PROBLEM TO WORK ON: Search the data for the string "will" and copy each line where it turns up.

DATA FOR THE TASK:
....
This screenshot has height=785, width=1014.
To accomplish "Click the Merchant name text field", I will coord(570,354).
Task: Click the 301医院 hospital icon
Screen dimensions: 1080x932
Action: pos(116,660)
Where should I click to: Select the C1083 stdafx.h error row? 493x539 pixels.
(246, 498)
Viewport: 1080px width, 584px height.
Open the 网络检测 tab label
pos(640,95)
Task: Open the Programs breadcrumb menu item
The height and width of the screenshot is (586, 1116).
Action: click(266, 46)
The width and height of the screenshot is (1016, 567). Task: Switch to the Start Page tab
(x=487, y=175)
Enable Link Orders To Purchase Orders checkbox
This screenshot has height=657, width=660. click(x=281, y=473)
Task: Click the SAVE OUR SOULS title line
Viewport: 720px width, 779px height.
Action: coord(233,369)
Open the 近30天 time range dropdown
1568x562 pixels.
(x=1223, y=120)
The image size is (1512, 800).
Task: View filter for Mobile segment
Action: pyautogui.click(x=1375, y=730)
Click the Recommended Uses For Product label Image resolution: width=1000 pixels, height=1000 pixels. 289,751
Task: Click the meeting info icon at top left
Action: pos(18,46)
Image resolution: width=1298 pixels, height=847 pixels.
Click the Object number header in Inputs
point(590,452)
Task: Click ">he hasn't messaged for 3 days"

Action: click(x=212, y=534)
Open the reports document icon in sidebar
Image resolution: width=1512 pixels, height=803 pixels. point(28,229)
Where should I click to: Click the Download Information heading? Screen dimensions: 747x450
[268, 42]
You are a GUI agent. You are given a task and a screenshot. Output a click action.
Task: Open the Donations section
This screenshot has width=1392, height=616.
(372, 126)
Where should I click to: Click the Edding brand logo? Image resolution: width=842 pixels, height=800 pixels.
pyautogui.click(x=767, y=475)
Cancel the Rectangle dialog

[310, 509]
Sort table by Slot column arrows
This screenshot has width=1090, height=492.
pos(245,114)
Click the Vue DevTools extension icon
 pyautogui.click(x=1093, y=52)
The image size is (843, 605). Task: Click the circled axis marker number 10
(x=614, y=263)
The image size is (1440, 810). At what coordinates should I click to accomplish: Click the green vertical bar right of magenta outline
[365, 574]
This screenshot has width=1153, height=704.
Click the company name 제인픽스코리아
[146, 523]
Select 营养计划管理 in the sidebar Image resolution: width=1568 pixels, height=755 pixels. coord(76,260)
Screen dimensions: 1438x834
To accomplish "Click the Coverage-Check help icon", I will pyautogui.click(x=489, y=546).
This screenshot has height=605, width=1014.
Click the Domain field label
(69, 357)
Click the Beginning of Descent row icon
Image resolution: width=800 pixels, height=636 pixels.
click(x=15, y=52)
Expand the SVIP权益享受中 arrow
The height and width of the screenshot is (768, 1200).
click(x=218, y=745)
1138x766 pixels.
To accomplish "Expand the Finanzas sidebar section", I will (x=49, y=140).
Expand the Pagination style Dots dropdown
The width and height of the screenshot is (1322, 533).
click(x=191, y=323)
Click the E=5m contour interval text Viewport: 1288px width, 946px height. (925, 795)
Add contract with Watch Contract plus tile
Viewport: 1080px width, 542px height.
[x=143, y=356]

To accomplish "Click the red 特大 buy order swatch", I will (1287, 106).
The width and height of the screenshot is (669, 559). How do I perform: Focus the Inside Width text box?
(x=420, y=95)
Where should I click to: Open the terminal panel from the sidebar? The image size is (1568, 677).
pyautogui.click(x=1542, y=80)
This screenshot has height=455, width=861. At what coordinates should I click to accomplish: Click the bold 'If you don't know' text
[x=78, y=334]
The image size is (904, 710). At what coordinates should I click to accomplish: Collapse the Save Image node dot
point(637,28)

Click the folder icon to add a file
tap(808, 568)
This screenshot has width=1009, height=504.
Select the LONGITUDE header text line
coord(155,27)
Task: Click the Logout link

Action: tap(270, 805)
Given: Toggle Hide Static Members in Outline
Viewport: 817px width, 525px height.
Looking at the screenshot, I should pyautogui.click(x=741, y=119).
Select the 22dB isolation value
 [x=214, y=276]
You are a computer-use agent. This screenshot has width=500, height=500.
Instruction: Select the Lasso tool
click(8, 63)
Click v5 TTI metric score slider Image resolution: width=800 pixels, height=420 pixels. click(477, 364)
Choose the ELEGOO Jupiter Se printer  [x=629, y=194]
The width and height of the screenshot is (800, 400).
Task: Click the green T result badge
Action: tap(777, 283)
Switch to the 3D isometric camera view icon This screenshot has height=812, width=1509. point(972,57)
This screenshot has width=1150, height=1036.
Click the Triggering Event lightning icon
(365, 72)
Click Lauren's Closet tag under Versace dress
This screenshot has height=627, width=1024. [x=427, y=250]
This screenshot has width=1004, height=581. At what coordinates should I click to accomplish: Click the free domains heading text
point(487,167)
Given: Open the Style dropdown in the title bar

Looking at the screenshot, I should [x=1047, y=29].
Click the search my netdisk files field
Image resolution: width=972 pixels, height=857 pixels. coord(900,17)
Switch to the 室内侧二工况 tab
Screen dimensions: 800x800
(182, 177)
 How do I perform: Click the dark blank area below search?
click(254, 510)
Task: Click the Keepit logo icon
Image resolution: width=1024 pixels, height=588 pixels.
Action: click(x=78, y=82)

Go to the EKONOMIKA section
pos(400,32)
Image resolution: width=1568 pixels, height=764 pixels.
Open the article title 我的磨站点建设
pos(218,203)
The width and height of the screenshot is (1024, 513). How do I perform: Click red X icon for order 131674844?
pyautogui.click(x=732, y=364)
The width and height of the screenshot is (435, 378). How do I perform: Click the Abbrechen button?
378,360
....
SOLUTION TO THE EXERCISE:
To accomplish "Click the Merchant name text field", I will coord(570,354).
To accomplish "Click the Coverage-Check help icon", I will pyautogui.click(x=489, y=546).
To accomplish "Expand the Finanzas sidebar section", I will (x=49, y=140).
To accomplish "Click the red 特大 buy order swatch", I will (1287, 106).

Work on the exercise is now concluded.